Globe University Medical Assistant Students Play Vital Role In KEEP

By Service Learning Coordinator-Brandy Gruis:

People are affected each day by different diseases and illness. One of those diseases is Chronic Kidney Disease; in fact, according to the National Kidney Association, 26 million American adults have Chronic Kidney Disease. However, there are a variety of programs to help individuals who may be at risk for kidney disease. Risk factors include: individuals who have diabetes and high blood pressure, a close relative with diabetes and high blood pressure, or kidney disease. The Kidney Early Evaluation Program or KEEP is a free screening program to help individuals who may be at risk.

Globe University Student, Cassandra Dominguez takes blood at the KEEP event

The National Kidney Foundation hosted a KEEP event in Sioux Falls on October 26th from 3:00 pm to 7:00 pm. It was open to the public for anyone 18-years or older who may have at least one risk associated with kidney disease. Although the event was a great opportunity for the Sioux Empire community, students in the Medical Assistant Program also received a valuable learning experience. Student Dawn Tysdal stated, “It felt great taking what I’ve learned and applying it to help a foundation, such as the National Kidney Foundation, and help people realize just how serious early detection of kidney disease really is.” In total eighteen Medical Assisting students assisted 191 participants from the Sioux Empire. The students gained valuable hands- on experience as well as interpersonal skills. Medical Assistant Program Chair Amy Zobel describes the event, stating, “This screening provided our students with hands -on patient experience. Students utilized critical thinking along with time management skills.”

• Using the information:
1 - Can you turn the paragraph of the KEEP article that begins "The National Kidney Foundation hosted" into a short bulleted list that keeps its main facts?
2 - Could you write a continuation of the KEEP article, starting after its final sentence?
The lines have no part in anything asked about the KEEP article.

• Information supplied:
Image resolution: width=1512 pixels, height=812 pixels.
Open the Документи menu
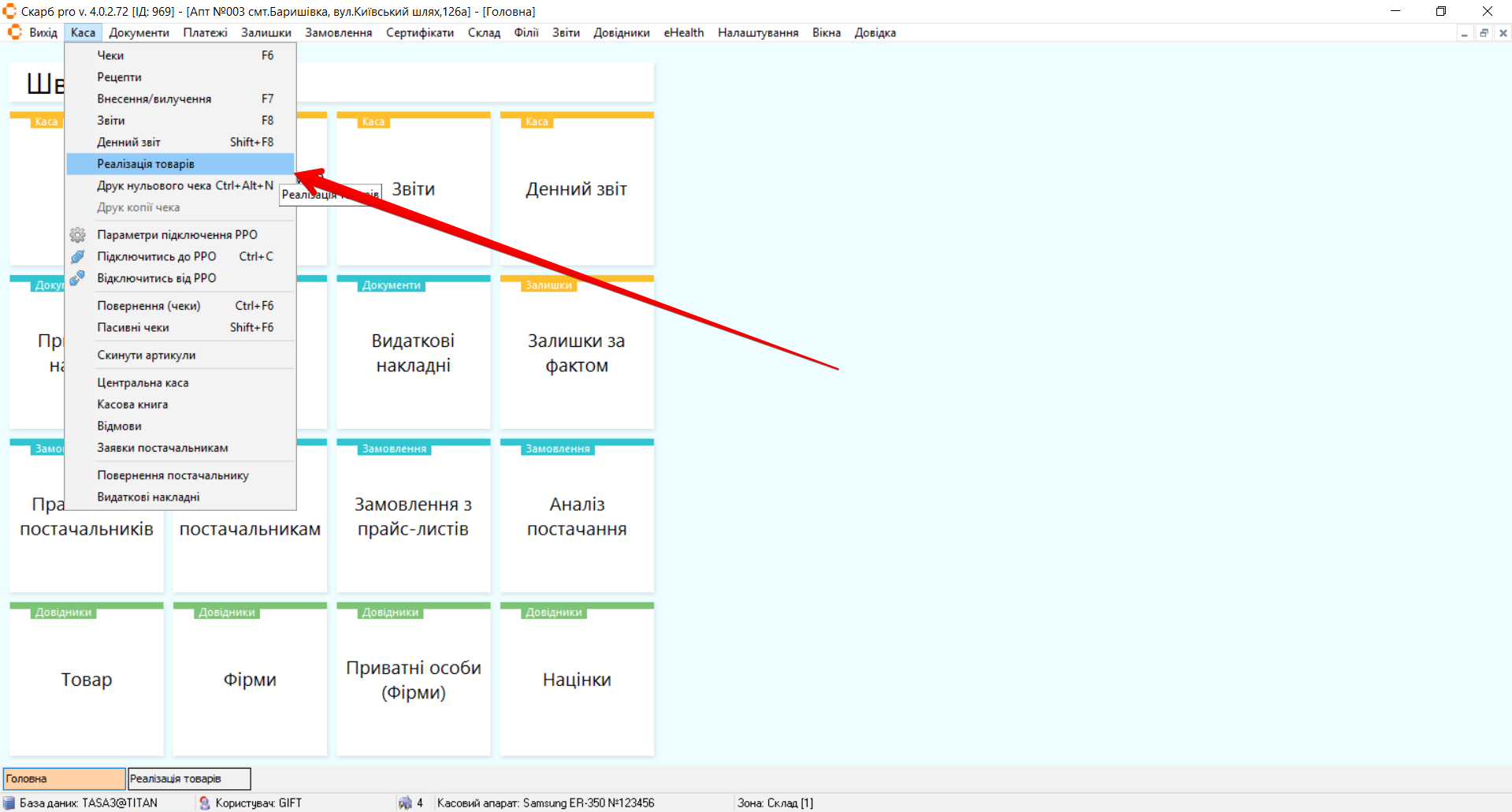(139, 33)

• Task responses:
1 -
- The National Kidney Foundation held a KEEP event in Sioux Falls on October 26th, 3:00 pm to 7:00 pm.
- It was open to the public for anyone 18 or older with at least one risk associated with kidney disease.
- Eighteen Medical Assisting students assisted 191 participants from the Sioux Empire.
- The students gained hands-on experience and interpersonal skills.
- Student Dawn Tysdal said it felt great to apply what she had learned to help the foundation and to help people see how serious early detection of kidney disease is.
- Program Chair Amy Zobel said the screening gave students hands-on patient experience and had them use critical thinking and time management skills.

2 -
Student Dawn Tysdal works the Sioux Falls KEEP event

KEEP provides three tests to determine kidney function. The three tests include: blood pressure, blood glucose checks, and albumin to creatinine ratio. Globe’s medical assistant students were valuable members of two of the testing teams. The first test students were involved with was the Blood Glucose Check. Students in classes such as Pharmacology, Hematology, and CMA Review teamed up with students in the Patient Care I class to check blood glucose levels. Testing blood glucose sounds easy enough, just a simple finger prick. But this was not the case at all. The students drew three vials of blood from each participant, which totals roughly 573 vials of blood. However, that was not the complete picture. The students additionally checked and reviewed patient history forms, as well as assisted in calculations for further testing for participants.

The blood glucose check was not the only area where the sea of blue Globe University scrubs was apparent. Students assisted in the urine screen area by helping to collect samples and test the protein found in the urine, which is another risk factor of kidney disease.  Furthermore, students helped to prepare the blood samples to be sent out for additional testing.  After the testing was completed, physicians were onsite to review participants’ results and explain the next steps of testing. Globe students were vital members at this event. They were able to be of service for not only the National Kidney Foundation but to the participants as well. In fact, the National Kidney Foundation wants to reserve students to help in next year’s KEEP screening already. Jo Penning, MA instructor for the Sioux Falls campus sums up this project by commenting, “Words cannot explain how proud I am of each of the students that participated in the screening.”